Market Cap Issues on Websites

Hi Everyone,

This might be a fairly straightforward question but I found a few differences in Market Cap values for Moelis and Co. on different websites. I've seen differences for other companies as well but this one stood out the most.

Bloomberg: $2.315B ( http://www.bloomberg.com/quote/MC:US )
CNBC: $1.4M ( http://data.cnbc.com/quotes/MC )
Yahoo Finance: $553.93M ( http://finance.yahoo.com/q/ks?s=MC+Key+Statistics )
Seeking Alpha: $549.81M ( http://seekingalpha.com/symbol/MC/earnings_news )

Could anyone explain why? $2.315B vs $549.81M is a huge difference, just confused on how that could happen. Also any advice on which sources may be more reliable to use?

Thanks.

 
Best Response

Moelis is a good example of why these differences happen. Three statements from their latest 10-q:

(A) As of April 28, 2016, there were 20,462,658 shares of Class A common stock, par value $0.01 per share, and 31,227,596 shares of Class B common stock, par value $0.01 per share, outstanding.

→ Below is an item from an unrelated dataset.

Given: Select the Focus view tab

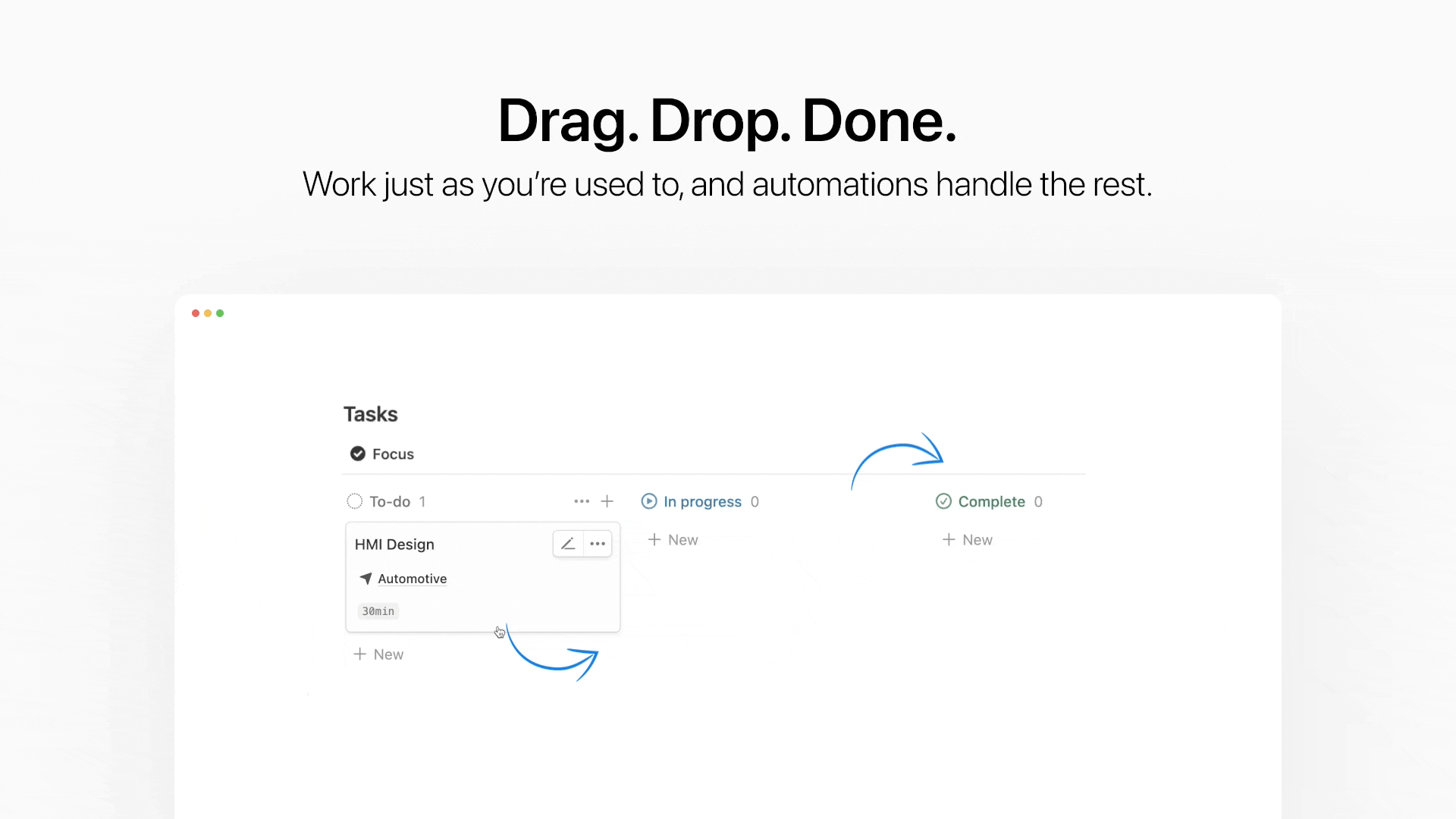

(B) Class A partnership units may be exchanged for Moelis & Company Class A common stock on a one-for-one basis, subject to applicable lock-up, vesting and transfer restrictions. If all Class A partnership units were to be exchanged for Class A common stock, fully diluted Class A common stock outstanding would be 56,273,530 and 55,355,971 for the three months ended March 31, 2016 and 2015, respectively.

(C) In conjunction with Moelis & Company's IPO of its Class A common stock, the Company issued 36,158,698 shares of Class B common stock. Moelis & Company Partner Holdings LP ("Partner Holdings") holds all shares of Class B common stock, enabling it initially to exercise majority voting control over the Company. The economic rights of Class B common stock are based on the ratio of the Class B subscription price to the initial public offering price of shares of Class A common stock (.00055 to 1), and the aggregate number of shares of Class B common stock may be converted to Class A common stock (up to a maximum of 20,000 shares). Holders of shares of Class B common stock are entitled to receive dividends of the same type as any dividends payable on outstanding shares of Class A common stock at a ratio of .00055 to 1.

How the three sources you cited appear to be calculating (1) Class A Shares = 20.5M shares x $27.07 = $554M Market Cap (2) Class A + B Shares = 51.7M shares x $27.07 = $1.4B (3) Class A + B Shares + Class A partnership units = 87.5M shares x $27.07 = $2.4B Market Cap

Based on my quick read (I didn't read the rights of the shares/units to really understand nuances so I may be wrong), it seems like they are all wrong. Should be: Class A units + Class A shares = $1.5B (ignoring class B because its de minimis)

To answer your question, best way is to go through the filings to calculate yourself and then compare to analyst reports to see if your methodology is in the right ballpark.

 

Thanks for the detailed response.

Regarding your calculation, just to confirm, I'm assuming due to only up to 20,000 Class A shares possible from conversion, you chose to disregard CLass B shares.

On another note, what assumptions should one make regarding which classes of shares to include or disregard for valuation? Would it be best to convert all classes of shares and convertible securities into the same class then use that number for shares outstanding?

Obviously counting and not counting certain classes of shares would impact share price dramatically, or ,in reverse, impact EV dramatically. To the unsophisticated investor wouldn't this imply huge and misleading discrepancies in valuation?